I need help understanding a problem we have.
Broadband will randomly just slow to nothing, no errors, just no internet for everyone. BT sent the latest router (hub 6) and then OpenReach investigated and said a REIN issue.
I turned everything off around the house and internet was back to 100%.
Turned things on slowly and internet died, eventually, after I switched on an iPad. Tested thoroughly and turning it off and on a dozen times exactly matched the internet going from 0% to 100%.
Left iPad off and started turning on other devices. All good until I came to a laptop which again internet dropped to 0% when it connected to the wifi network (not when turned on, when connected). Tested on/off again and yes, it was also causing an issue. Went back to the iPad, turned it on but then toggled the wifi to see and yes, it's the wifi not the device being on that affects the broadband.

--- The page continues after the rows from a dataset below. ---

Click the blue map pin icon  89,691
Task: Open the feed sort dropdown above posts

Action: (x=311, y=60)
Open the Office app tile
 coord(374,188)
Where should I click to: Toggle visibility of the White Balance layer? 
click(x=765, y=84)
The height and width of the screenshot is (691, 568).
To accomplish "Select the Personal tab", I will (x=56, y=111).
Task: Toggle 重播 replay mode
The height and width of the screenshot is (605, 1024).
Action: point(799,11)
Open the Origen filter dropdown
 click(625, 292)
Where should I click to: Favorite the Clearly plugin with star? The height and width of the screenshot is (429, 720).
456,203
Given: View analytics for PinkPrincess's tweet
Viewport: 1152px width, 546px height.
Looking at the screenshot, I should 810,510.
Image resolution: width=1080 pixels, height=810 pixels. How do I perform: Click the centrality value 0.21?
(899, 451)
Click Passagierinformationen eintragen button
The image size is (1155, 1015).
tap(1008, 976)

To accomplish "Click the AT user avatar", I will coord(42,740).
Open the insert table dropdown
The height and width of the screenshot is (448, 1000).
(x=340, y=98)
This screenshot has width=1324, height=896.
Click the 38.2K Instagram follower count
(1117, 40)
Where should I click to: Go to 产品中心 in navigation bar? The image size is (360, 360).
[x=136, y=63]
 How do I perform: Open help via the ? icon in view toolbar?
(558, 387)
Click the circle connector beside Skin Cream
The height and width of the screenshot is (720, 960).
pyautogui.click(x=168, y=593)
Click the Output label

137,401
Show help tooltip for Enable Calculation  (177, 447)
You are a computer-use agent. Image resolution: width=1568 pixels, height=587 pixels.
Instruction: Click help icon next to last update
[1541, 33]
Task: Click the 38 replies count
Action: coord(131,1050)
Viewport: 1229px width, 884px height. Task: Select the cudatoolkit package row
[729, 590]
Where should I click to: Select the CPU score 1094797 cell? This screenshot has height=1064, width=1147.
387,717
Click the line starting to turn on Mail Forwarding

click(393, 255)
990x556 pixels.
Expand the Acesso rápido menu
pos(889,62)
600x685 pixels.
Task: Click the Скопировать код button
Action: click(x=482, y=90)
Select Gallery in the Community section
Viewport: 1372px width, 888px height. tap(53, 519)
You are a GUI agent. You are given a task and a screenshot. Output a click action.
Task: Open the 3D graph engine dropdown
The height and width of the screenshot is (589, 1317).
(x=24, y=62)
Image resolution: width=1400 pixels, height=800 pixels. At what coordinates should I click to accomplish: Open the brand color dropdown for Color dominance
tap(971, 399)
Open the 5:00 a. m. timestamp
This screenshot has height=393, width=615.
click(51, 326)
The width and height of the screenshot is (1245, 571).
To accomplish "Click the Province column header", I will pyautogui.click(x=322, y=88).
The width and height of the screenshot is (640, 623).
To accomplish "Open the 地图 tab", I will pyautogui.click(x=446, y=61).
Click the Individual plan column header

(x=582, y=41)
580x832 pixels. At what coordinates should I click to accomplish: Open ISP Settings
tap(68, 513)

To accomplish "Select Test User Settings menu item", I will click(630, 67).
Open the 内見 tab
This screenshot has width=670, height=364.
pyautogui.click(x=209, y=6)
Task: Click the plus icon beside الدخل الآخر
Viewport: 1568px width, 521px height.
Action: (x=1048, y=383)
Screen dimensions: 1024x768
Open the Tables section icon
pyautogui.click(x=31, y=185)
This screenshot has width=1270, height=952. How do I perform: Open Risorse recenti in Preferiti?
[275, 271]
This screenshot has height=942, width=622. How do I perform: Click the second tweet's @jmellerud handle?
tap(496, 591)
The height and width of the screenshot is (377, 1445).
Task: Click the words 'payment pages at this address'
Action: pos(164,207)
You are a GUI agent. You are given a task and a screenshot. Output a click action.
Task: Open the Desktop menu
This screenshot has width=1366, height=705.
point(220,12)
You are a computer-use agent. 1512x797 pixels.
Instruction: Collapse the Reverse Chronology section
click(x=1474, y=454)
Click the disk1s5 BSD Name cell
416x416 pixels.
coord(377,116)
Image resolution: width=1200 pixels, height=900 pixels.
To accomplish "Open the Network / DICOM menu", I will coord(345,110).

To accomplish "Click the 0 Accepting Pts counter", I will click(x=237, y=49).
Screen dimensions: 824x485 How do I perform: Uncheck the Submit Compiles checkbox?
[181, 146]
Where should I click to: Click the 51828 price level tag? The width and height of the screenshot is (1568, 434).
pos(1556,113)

Next, tried connecting the laptop to the router by a cable and again, while connected the speed is zero, disconnected it's fine. So turned on right next to the router is fine as long as it's not connected?
We have an AirPort Extreme too so I tried connecting that to the router and wirelessly connecting the the AirPort instead but that too dropped the speed to zero.
So I don't really understand what is going on. If it's REIN then surely what I've described above would not be happening. Like, what part of the laptop is causing a problem if it occurs both wirelessly and wired but not at all when not connected but right next to the router. Also what are the chances of two devices suddenly causing a problem?
Many thanks to anyone who can shed some light on this.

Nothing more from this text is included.